Two such beaten-down TSX stocks are Spin Master (TSX:TOY) and Gildan Activewear (TSX:GIL)(NYSE:GIL), which continue to trade low but have strong growth potential. So far this year, shares of Gildan Activewear and Spin Master are down about 47% and 39%, respectively. It is the slow pickup in demand that continues to play spoilsport and stalls the pace of recovery in these TSX stocks.
With the reopening of the economy and gradual improvement in demand, both these stocks could see an increase. However, with the uncertain economic outlook and the potential threat of the second wave of the virus, it could take a couple of years for these companies to trade at their pre-pandemic levels (which is nearly double their current price levels).
Spin Master stock has risen more than 100% from its March lows. Meanwhile, it has increased by 29% since I’d recommended it on June 1. Despite the recovery, Spin Master stock is trading about 46% lower than its 52-week high of $44.43.
The unparalleled damage to the demand and supply-chain worries dragged Spin Master stock down. However, Spin Master’s strong fundamentals and diversified assets indicate that its stock could scale back to its pre-pandemic price levels, implying more nearly 100% returns.
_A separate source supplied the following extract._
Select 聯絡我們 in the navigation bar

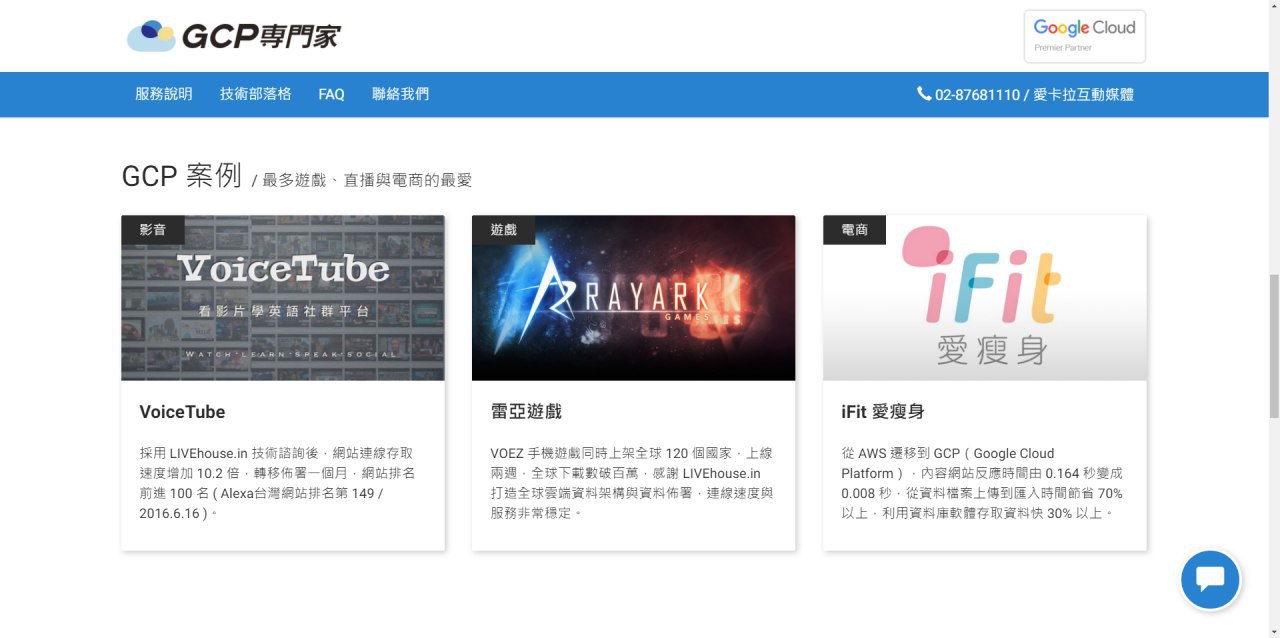[x=400, y=94]
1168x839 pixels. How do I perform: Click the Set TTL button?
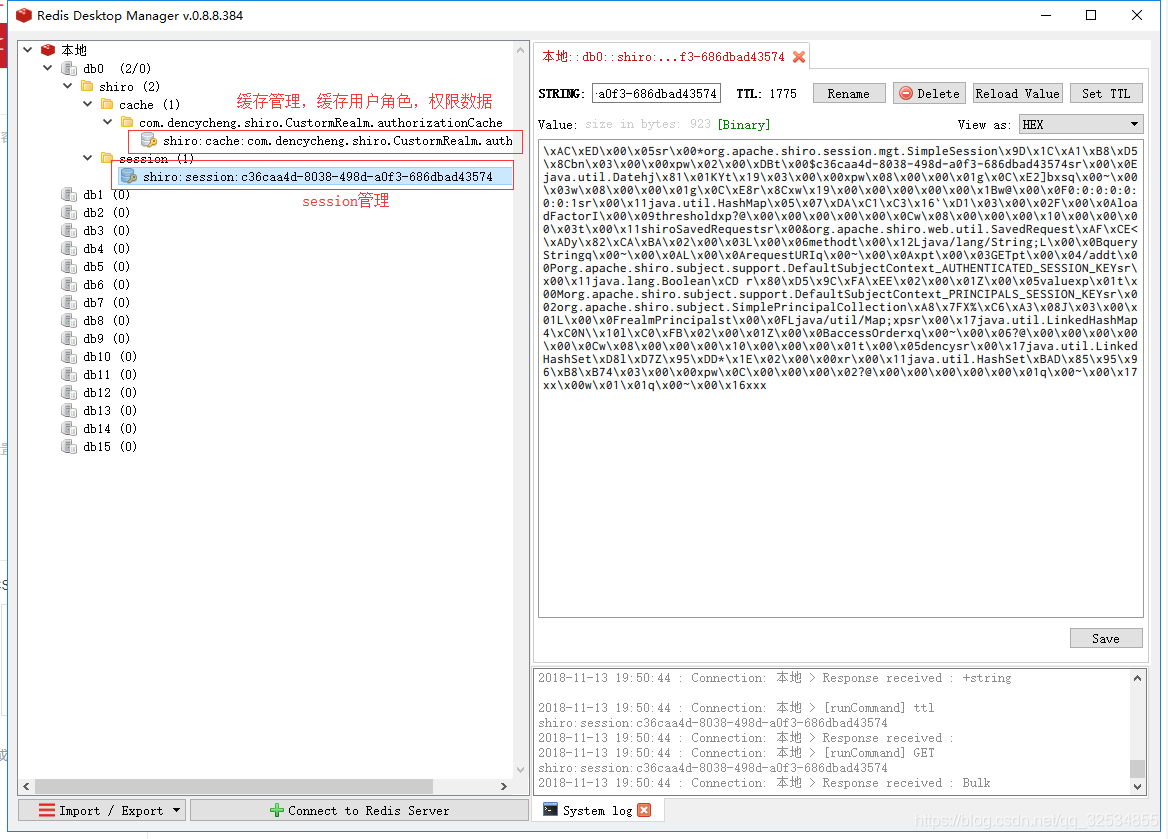[1106, 93]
I am not suggesting a quick rally in Spin Master stock. Instead, Spin Master stock could witness gradual recovery over the next couple of years, reflecting normalization in demand and expansion of its digital and entertainment portfolio.
Spin Master’s largest customers are continuing with their purchases, and its manufacturing facilities are operating at full capacity. Meanwhile, its digital platform is witnessing sustained growth in monthly active users. Spin Master stock is also likely to gain from its entertainment franchises in the coming years.
Spin Master is net cash positive with a cash position of US$424 million and a debt of US$349.2 million as of March 31. The company remains well positioned to benefit from its diverse product and geographical base.
Shares of Gildan Activewear are down about 62% from its 52-week high of $53.34. The sharp decline in its stock followed the significant downturn in demand for its core products, primarily in the imprintables channel.
Investors should note that Gildan Activewear’s imprintables channel products are used for large gatherings, including the promotional, sporting, and cultural events. The absence of these events has led to a double-digit decline in the segment’s volumes during the last reported quarter.
The recovery in demand for its imprintables segment is likely to take time as the threat of the virus is still there. Despite the near-term challenges, Gildan Activewear’s robust business model and financial flexibility will help it in navigating the current crisis. Moreover, the reopening of the economy should further support Gildan stock. However, Gildan Activewear will take at least a couple of years to reach back to its pre-pandemic sales and price levels.